Ok a cloned proxy would be a solution. But I still need a queue or something 
in case the real non-cloned proxy isn't saved yet but the next auto save 
occures. So in general RF forces me to wait for the response. But its ok.. 
as I have to wait anyways because of the entity version (either by waiting 
for the response or by increasing auto save intervals).
And you are right, in case of constraint violations one should lock the form 
and the entity during save. But in our aggressive auto save strategy we 
would like to not lock the form and display any constraint violations in a 
non intrusive way.

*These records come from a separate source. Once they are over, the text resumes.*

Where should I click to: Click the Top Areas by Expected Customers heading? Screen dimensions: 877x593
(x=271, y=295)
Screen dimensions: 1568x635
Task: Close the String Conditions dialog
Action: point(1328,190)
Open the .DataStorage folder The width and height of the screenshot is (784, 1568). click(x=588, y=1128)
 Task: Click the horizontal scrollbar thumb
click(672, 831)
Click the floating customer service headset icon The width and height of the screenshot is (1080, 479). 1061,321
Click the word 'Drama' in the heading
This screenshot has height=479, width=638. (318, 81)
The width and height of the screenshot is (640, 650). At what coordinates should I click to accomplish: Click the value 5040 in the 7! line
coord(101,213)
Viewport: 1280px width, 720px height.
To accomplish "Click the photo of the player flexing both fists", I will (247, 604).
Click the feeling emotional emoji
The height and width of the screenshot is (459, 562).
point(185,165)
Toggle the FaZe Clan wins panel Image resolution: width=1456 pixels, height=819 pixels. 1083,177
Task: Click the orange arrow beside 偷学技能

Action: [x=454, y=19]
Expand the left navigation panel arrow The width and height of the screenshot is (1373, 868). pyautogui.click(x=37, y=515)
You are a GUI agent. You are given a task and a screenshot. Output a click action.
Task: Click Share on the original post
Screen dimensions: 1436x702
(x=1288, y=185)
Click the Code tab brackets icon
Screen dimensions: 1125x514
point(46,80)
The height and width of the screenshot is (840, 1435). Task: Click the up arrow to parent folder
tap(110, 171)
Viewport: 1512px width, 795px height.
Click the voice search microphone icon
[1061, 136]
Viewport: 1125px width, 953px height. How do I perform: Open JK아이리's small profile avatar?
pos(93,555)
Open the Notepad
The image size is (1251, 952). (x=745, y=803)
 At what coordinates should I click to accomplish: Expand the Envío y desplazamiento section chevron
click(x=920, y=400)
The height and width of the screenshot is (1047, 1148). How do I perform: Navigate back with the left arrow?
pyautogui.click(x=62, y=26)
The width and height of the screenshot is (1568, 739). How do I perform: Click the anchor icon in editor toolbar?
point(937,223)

In most cases the user will correct these violations 
anyways because most violations will occur because of "unlucky" auto saves 
(e.g. data not completely and thus maybe incorrect edited be the user).

 

> It's even better than that ;-)
> The user has to click a "lock" button to be able to edit the objects 
> (creates a working copy). The form then switches to read/write mode and the 
> "save" button appears. But the save button only saves changes to the working 
> copy; there's a distinct "unlock" button that overwrites the "public copy" 
> with the "working copy" (and another "free" button to "unlock" the "public 
> copy" and simply discards the "working copy").
> A user can keep his working copy for days, or even weeks or months.
>

Uhh..so if I work on my private copy for 2 weeks and then unlock it to 
update the public copy, a second user can destroy my work by unlocking his 
copy a day later and thus overwriting my 2 weeks of work? :) Having working 
copies is a nice idea but merging them back into one public copy seems 
tricky. But of course it depends on the application.